Improving the therapeutic functionality of neural progenitor cells by encapsulation with chondroitin-4-sulfate-a hydrogel

Abstract

Stroke is a growing cause of morbidity and a significant cause of mortality in the United States. Currently, no therapies can promote recovery of neuronal networks lost to cerebral infarction. Tissue engineering strategies such as cellular therapy may be able to enhance functional regeneration of brain tissue. Neural progenitor cells (NPCs) are at the forefront of preclinical studies for regenerative stroke therapies. NPCs can differentiate into and replace neurons and promote endogenous recovery mechanisms. The stroke core region is the ideal location for replacement of neural tissue since it is in situ, and following degradation, develops into a potential space for targeting injections.
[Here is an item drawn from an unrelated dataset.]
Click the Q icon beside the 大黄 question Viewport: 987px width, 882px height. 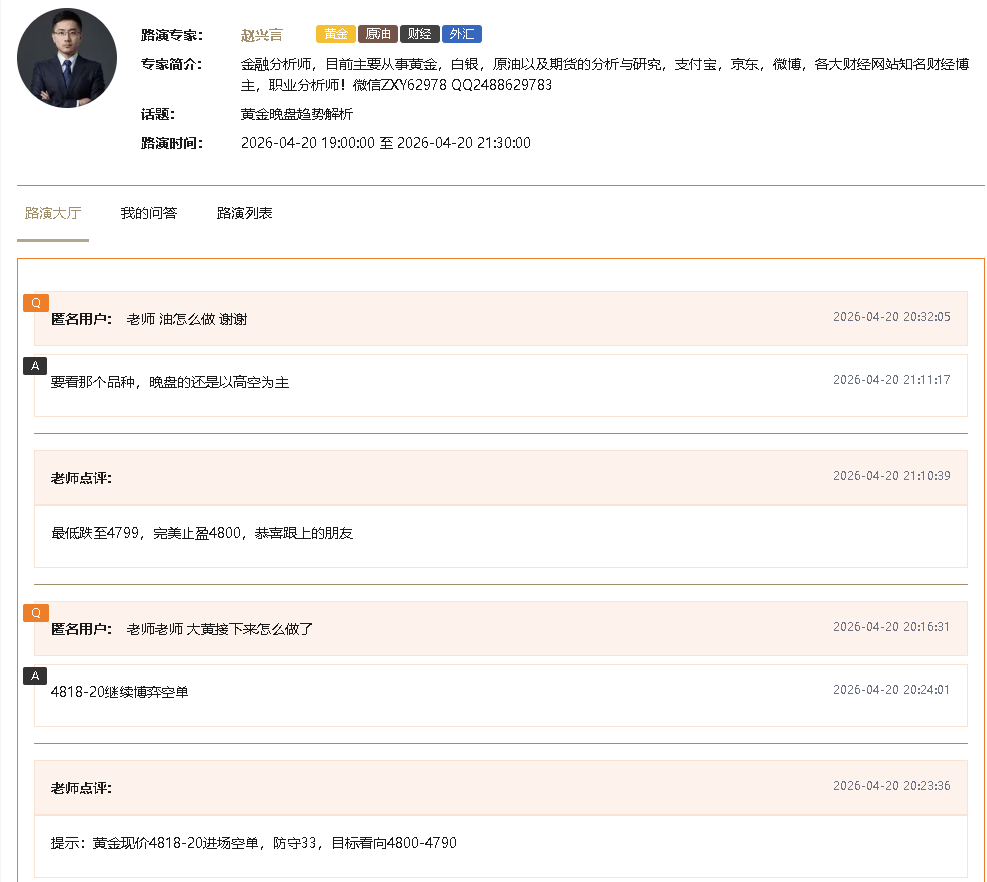coord(36,613)
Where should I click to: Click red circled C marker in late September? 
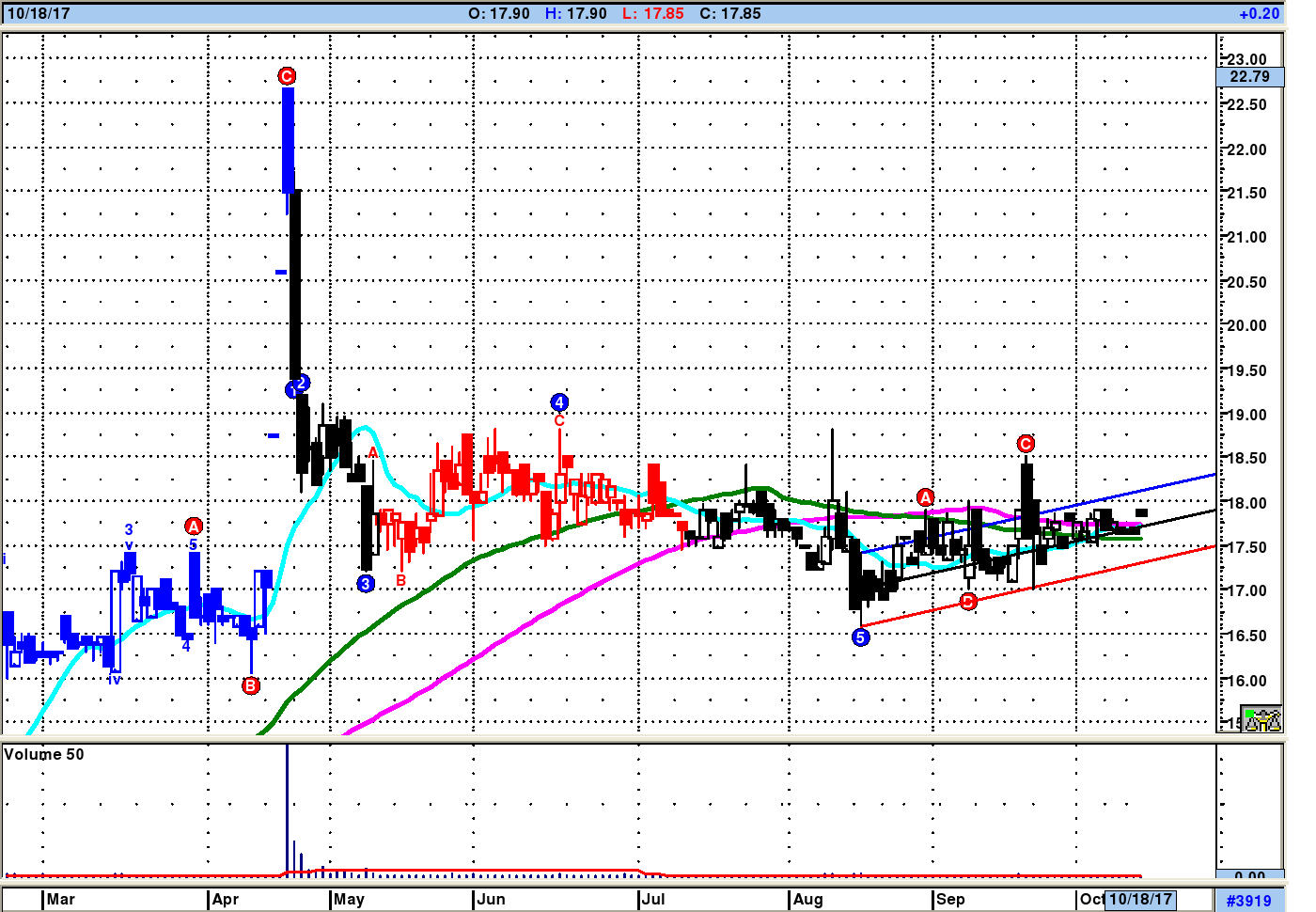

However, the compromised cortical perfusion and degradation of the extracellular matrix following ischemia create an inhospitable environment resistant to cellular therapy. Overcoming these limitations are critical for clinical translation. In our studies, we test whether encapsulation of NPCs in a chondroitin-4-sulfate-A (CS-A) hydrogel enhances their ability to repair the injured brain following stroke in mice. We show that CS-A encapsulated NPCs improve vascular regeneration at multiple levels to increase cerebral blood flow. These outcomes are likely mediated by enhanced paracrine signaling effects and regenerative immunomodulation. Further research and additional strategies are necessary to overcome the shortcomings of CS-A encapsulated NPC treatment. In summary, extending the therapeutic potential of NPCs using angiogenic biomaterials such as CS-A may be a viable solution to overcoming limitations for regenerative cellular therapy in ischemic stroke.